New Partnership: Reimagining the Public University and Renewing Educational Excellence through Access and Affordability
The time has come to reimagine higher education in Oregon.
Public higher education has been at the forefront of our state’s ambitions since its founding. Land for a University of Oregon campus was promised when Oregon was admitted into the union in 1859. But the dream of a college education is slipping away for many Oregonians. For the first time in state history, today’s young adults are less educated than their parents.
Our current structures for governing and financing the state’s public universities must be reevaluated as we seek to preserve the mission of public higher education—that includes sustaining the UO as a public institution.
A generation ago, the state contributed twice as much revenue per student at the UO than those students paid in tuition. Today, state funding accounts for just 9 percent of the UO budget and students pay more than three times as much for their education than the state provides. Of thirty public institutions in the prestigious Association of American Universities, the UO ranks dead last in the amount of state support received per student.
Oregon’s competitive position in a global, knowledge-based economy is at extreme risk. Parents of those in the state’s twenty-five to thirty-four age group have a higher percentage of college degree attainment than their children, while the reverse is true nationwide and in most countries that are our economic peers.

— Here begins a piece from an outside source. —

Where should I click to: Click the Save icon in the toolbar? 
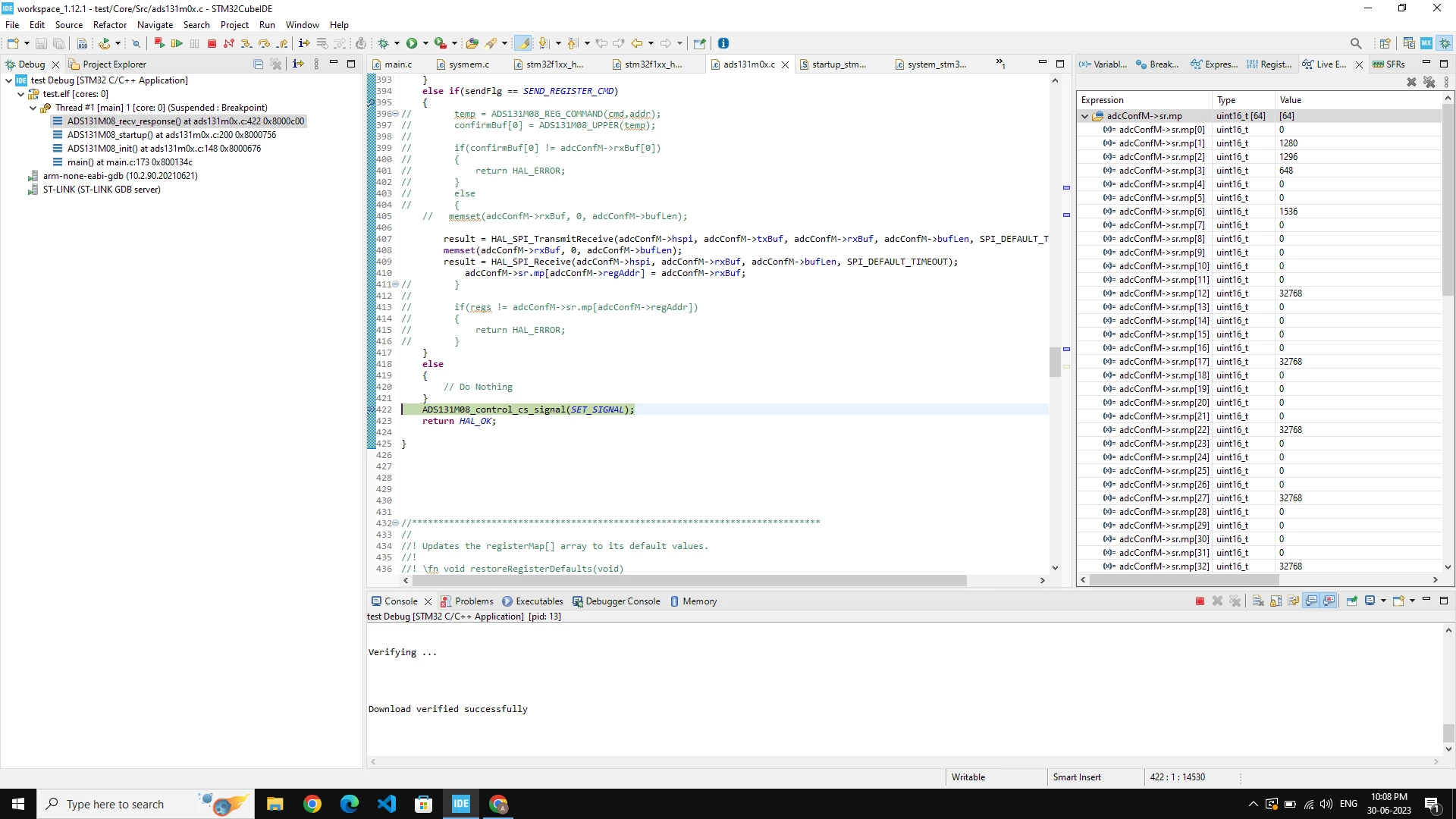click(x=41, y=43)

We must replace a system that is no longer serving Oregon’s needs with one that will renew the state’s abilities to achieve its educational goals and reestablish its tradition of policy innovation.
As we seek to create a new Oregon model that includes tools to stabilize university funding, we should pay close attention to what is working elsewhere. The University of Washington and the University of Virginia each operate under systems in which state-level coordinating boards ensure individual universities’ accountability while allowing them to manage their own business affairs.
Under this model, the UO proposes establishing a public governing board—a majority of its members appointed by the governor—which will focus on the UO’s mission and public responsibility. The Oregon University System will be involved with the UO as a coordinating board responsible for setting and monitoring educational outcomes such as degree attainment, and will have authority to coordinate with other universities to prevent duplication of programs.
The UO received $65 million in FY2009-10 from the state and the federal American Recovery and Reinvestment Act. It is not realistic to expect an increase, with an overall state budget shortfall of $2.5 billion predicted for the next biennium. But by securing an assurance that the Oregon Legislature will maintain its present level of support in the form of bond payments—a creative reinvestment in the university’s future—the UO can bring goals of the institution and state back within reach.
A state funding commitment of $65 million per year over thirty years will be used to make annual payments on a new public endowment. The UO will match the funds with money raised from private donors, and manage the combined public-private endowment. That pool of money will create a stable, perpetual base to fund the UO’s education mission and bring greater stability to resident undergraduate tuition costs. In its first year, the public endowment will generate sufficient operating revenue for the university and will continue to grow. The bond creates even greater incentives for philanthropists to give to the university.
While this plan envisions a public governing board for the UO, a state-level coordinating body such as the Oregon University System will be charged with setting clear standards of success for the institution. It will hold the UO accountable for meeting those standards—including accessibility, affordability, diversity, economic development and service impact.
The UO is in position right now to reassert itself. By reorganizing public assets and resolving to bolster private support, the university can build a stable and predictable funding structure. Statewide goals will be ensured by performance-based financial incentives. And public higher education will no longer be driven by the state’s economic circumstances.